*** TEXT PASSAGE ***

A Preliminary Observation

The previous articles in this series made two key points which anyone doing business in or with Australia needs to know. The first was that the statutory claims cannot be simply avoided by contractual exclusion. The second was that the available remedies are far broader than familiar remedies at law and are a matter of judicial discretion. In theory at least, the statutory claims are indifferent to the parties’ intentions.

All Is Not Completely Lost

Because the liability enquiry is essentially factual, two things follow.

First, standard drafting techniques such as boilerplate disclaimers and no reliance clauses will not simply be accepted at face value. It depends on the broader circumstances at the time of contracting. For example, if a party actually turns its mind to the contents of a clear and specific risk identification in a contractual instrument, then that may be enough.

“...standard drafting techniques such as boilerplate disclaimers and no reliance clauses will not simply be accepted at face value.”

*** End of TEXT PASSAGE ***
*** EXTRACTED MATERIAL ***

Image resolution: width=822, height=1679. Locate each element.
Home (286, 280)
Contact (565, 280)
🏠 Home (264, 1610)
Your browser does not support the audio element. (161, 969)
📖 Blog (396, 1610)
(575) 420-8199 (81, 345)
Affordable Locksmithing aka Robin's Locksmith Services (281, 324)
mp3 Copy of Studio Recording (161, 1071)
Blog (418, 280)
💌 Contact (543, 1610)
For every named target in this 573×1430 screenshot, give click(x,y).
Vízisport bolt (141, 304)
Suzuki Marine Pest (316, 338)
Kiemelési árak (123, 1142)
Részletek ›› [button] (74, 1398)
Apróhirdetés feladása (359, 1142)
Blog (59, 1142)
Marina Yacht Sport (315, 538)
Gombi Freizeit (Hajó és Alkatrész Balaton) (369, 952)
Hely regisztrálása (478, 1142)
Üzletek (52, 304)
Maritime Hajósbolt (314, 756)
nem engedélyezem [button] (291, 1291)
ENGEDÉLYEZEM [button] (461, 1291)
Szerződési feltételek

*** End of EXTRACTED MATERIAL ***

## EXERCISE DIRECTIONS
Extend the passage on Australian statutory claims and contractual exclusion, continuing on from its final sentence.

## REPLY
One argument that has been tried is to draw a distinction between misleading and deceptive conduct, which results in a contract containing a disclaimer and contravening conduct which does not. The contention in effect was that it was not contrary to public policy to exclude liability unless the exclusion itself was procured by deception. That argument is now ruled out. That is, it does not matter whether the instrument containing the disclaimer is not itself procured by contravening conduct, the disclaimer will not take effect regardless – it will simply be part of the broader factual inquiry into whether conduct was actually misleading.

“The more complex the factual setting, the more difficult it will be, particularly if the opportunity for investigation and verification is limited.”

However, it follows that appropriate drafting may be practically effective as part of the evaluation of the course of conduct as a whole. Entire agreement clauses may assist, as may “own enquiry” provisions. The more complex the factual setting, the more difficult it will be, particularly if the opportunity for investigation and verification is limited. This is a common problem in complex procurements. Another technique is pre-settlement of claims in the contractual instrument itself.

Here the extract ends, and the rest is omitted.